2. Digital Business Taxation

A survey amongst Africa countries revealed that harmonized taxation rules are key in promoting cross border ecommerce. A balanced approach to taxation will encourage growth among firms which will in turn benefit governments’ revenue baskets. Since many digital business models focus on having an online presence and reach out to their customers remotely, they render the existing international taxation frameworks which are based on physical presence ineffective; especially for global digital firms. Africa still faces administrative challenges due to limited resources, and the digitization of tax will be an uphill task.

A framework for taxing digitally traded goods can be a good starting point for AfCFTA. In 2014, South Africa amended its VAT tax to include digital trade services where foreign suppliers of products such as music and internet games were to account for output tax if their turnover met the 1 million rand threshold. Kenya and Nigeria came up with laws for taxing certain electronic transactions too.

The AfCFTA while structuring the digital business taxation should highlight digital customs duties and principles around most-favored nation (MFN) (nondiscrimination against exporters from different countries) and national treatment (nondiscrimination between domestic and imported forms of e-commerce) as they are common in trade negotiations.
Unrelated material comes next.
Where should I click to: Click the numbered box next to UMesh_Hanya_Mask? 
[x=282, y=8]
3. Data protection and privacy

Concerns about data privacy of individuals is driving the inclusion of personal data protection measures in trade agreements. According to the United Nations Conference on Trade and Development (UNCTAD) Global Cyberlaw Tracker, only 27 African countries out of 54 currently have national legislations on data protection and privacy; nine have draft legislation and 13 countries have no legislation yet.

With the digital economy shifting from targeted advertisements in which personal data is key to database intelligent management of sector-wide activities using Artificial Intelligence (AI) and Internet of Things (IoT), nations will have to come up with laws relating to legal protection and ownership rules for such kinds of data. The AfCFTA is yet to have specific provisions in the area of data protection or privacy, other than what is adopted from the General Agreement on Trade in Services (GATS) in relation to Protocol on Trade in Services.
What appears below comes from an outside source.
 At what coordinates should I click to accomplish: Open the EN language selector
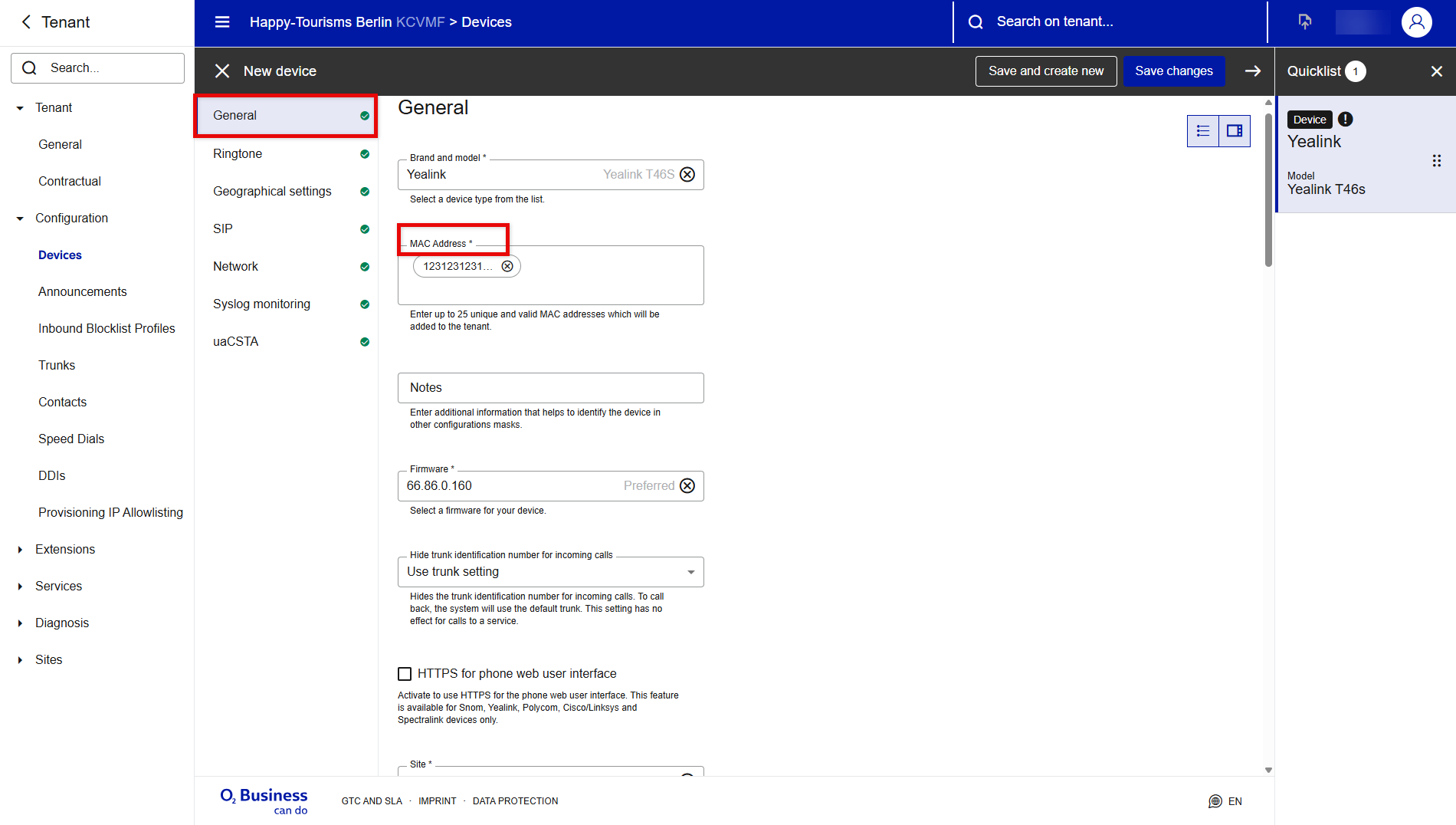pyautogui.click(x=1225, y=801)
The AfCFTA can be instrumental in establishing common principles and frameworks for African countries in the areas of implementing personal data protection, data privacy and cyber-security to ensure a harmonized regulatory regime for African firms and working with Regional economic blocs (RECs) on the enforcement.

4. Cross-border data flows and data storage

Africa accounts for less than 1% of data center capacity globally. There are only six major commercial data centers located in East Africa (five in Kenya and one in Tanzania). Most of the content consumed continent wide originates from external parties. Investing in digital infrastructure through data centers will promote the growth of a local digital industry. Some countries have made strides in coming up with restrictions relating to data privacy; but Nigeria stands out for having established data localization laws requiring local storage of consumer, government and subscription data, as well as local processing of sales data and ATM transactions data.

The case of Nigeria demonstrates the differences in development and data governance framework status in African nations; an issue that the AfCFTA should address from a regional perspective to achieve desired results. The protocol on Digital trade should therefore build on existing principles under the African Union (AU) Convention on Cyber Security and Personal Data Protection on enabling free movement of data within regions. The principles are aligned with Regional Economic Communities (RECs) interests on data privacy, cooperation on cyber-security, and defining commonly agreed-upon principles. More resources should be channeled towards building capacity for data collection, storage and processing.

In conclusion, the digital trade economy will spur economic development through cross border e-commerce transactions. Trade negotiations under AfCFTA relating to this protocol should be narrowed down to specifics and emulate the provisions and commitments that existing trade agreements have as its building blocks towards the set goals.